Early Mentions (2nd Century AD)

The earliest reference to a condition resembling hemophilia can be traced back to the 2nd century AD, when Jewish texts described boys who died from continuous bleeding after circumcision. This suggested that certain families carried a mysterious bleeding tendency, even though the exact cause was not known at the time.

Medieval Period

During the Middle Ages, sporadic cases of unexplained bleeding were observed in Europe and the Middle East. However, medical knowledge was limited, and people often attributed the condition to curses or divine punishment rather than a genetic disorder.

The Royal Disease (19th Century)

Hemophilia became widely known in the 19th century as the “Royal Disease.” Queen Victoria of England was a carrier of the hemophilia gene, and several of her descendants inherited the condition. Through intermarriages between European royal families, hemophilia spread to the royal households of Spain, Germany, and Russia. The most famous case was Tsarevich Alexei Nikolaevich, the son of Tsar Nicholas II of Russia, who suffered from hemophilia. His illness had a significant influence on Russian politics and history, particularly through the rise of the mystic healer Rasputin.

Scientific Advances in the 20th Century

In the early 1900s, doctors began studying hemophilia more scientifically. It was classified into two main types:
1- Hemophilia A (caused by a deficiency of clotting factor VIII)
2- Hemophilia B (caused by a deficiency of clotting factor IX, also known as Christmas Disease).
The discovery of clotting factors marked a turning point in hemophilia treatment. In the mid-20th century, plasma transfusions and later cryoprecipitate were developed, offering patients their first real hope of controlling bleeding episodes.

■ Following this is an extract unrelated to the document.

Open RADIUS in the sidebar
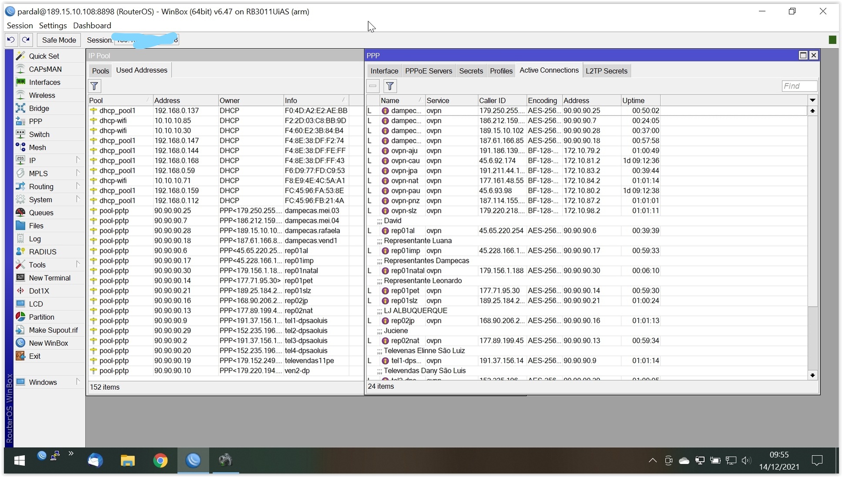 pos(42,252)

Modern Era and Treatment Breakthroughs

By the late 20th century, factor concentrates became widely available, allowing patients to treat themselves at home. Unfortunately, during the 1980s, many hemophilia patients worldwide were infected with HIV and hepatitis due to contaminated blood products. This tragedy led to stricter blood screening and the development of safer therapies.
In recent decades, medical science has advanced rapidly:
1-Recombinant clotting factors (produced without human blood) have greatly improved treatment safety.
2-Prophylaxis therapy now allows patients to prevent bleeding episodes instead of only treating them after they occur.
3-Gene therapy, one of the most exciting modern innovations, offers the possibility of a long-term or even permanent cure for hemophilia by correcting the faulty gene responsible for the disorder.

Hemophilia Today

Today, hemophilia is no longer seen as a “royal disease” but as a global health challenge. With better awareness, advanced medicine, and international organizations supporting patients, people with hemophilia can lead healthier and more active lives than ever before.